| Assignment |
From the first line of the entries below to the line with "Task: Select the", give each line again exactly.
==== Supplied records
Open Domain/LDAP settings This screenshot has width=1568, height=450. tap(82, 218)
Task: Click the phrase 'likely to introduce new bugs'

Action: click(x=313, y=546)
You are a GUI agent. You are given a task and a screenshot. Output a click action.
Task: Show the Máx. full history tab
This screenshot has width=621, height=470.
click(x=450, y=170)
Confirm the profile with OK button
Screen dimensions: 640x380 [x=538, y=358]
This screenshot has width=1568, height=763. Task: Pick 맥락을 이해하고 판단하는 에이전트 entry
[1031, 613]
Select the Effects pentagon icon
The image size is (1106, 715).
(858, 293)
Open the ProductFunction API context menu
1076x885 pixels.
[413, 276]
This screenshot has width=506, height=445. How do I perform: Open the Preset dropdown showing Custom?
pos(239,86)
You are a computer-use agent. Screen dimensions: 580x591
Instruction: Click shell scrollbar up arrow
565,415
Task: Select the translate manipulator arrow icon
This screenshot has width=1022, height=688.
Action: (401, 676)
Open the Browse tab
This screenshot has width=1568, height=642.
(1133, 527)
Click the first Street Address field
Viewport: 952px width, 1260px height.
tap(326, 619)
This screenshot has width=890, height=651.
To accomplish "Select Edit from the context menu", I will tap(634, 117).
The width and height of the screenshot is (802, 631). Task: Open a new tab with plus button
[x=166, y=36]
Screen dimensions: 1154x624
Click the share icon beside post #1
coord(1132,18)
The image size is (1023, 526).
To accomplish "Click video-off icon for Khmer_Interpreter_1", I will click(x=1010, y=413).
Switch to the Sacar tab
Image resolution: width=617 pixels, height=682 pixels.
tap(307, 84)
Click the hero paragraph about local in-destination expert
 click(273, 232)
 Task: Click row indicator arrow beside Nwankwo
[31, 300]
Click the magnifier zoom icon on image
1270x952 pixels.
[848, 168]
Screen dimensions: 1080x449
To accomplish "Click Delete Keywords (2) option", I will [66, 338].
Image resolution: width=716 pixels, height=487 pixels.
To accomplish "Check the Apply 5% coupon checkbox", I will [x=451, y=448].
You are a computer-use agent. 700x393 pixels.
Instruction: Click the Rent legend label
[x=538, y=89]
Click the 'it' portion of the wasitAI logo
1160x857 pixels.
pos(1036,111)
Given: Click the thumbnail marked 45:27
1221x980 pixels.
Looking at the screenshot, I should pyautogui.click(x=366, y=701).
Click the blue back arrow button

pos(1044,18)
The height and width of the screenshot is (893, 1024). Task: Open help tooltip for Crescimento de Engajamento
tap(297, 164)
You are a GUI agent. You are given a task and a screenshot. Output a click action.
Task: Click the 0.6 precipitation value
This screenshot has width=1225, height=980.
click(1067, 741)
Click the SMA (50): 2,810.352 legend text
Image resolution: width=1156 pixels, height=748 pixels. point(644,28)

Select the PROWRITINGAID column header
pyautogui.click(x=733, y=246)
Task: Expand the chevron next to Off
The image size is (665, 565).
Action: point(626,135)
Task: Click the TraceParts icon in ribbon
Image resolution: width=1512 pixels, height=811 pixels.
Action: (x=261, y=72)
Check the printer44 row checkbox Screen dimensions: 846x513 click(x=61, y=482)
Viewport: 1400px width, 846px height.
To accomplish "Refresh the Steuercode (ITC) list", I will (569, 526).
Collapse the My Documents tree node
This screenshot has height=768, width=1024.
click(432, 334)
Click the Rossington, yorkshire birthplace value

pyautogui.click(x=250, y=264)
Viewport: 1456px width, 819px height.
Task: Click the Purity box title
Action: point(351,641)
========
| Exercise answer |
Open Domain/LDAP settings This screenshot has width=1568, height=450. tap(82, 218)
Task: Click the phrase 'likely to introduce new bugs'

Action: click(x=313, y=546)
You are a GUI agent. You are given a task and a screenshot. Output a click action.
Task: Show the Máx. full history tab
This screenshot has width=621, height=470.
click(x=450, y=170)
Confirm the profile with OK button
Screen dimensions: 640x380 [x=538, y=358]
This screenshot has width=1568, height=763. Task: Pick 맥락을 이해하고 판단하는 에이전트 entry
[1031, 613]
Select the Effects pentagon icon
The image size is (1106, 715).
(858, 293)
Open the ProductFunction API context menu
1076x885 pixels.
[413, 276]
This screenshot has width=506, height=445. How do I perform: Open the Preset dropdown showing Custom?
pos(239,86)
You are a computer-use agent. Screen dimensions: 580x591
Instruction: Click shell scrollbar up arrow
565,415
Task: Select the translate manipulator arrow icon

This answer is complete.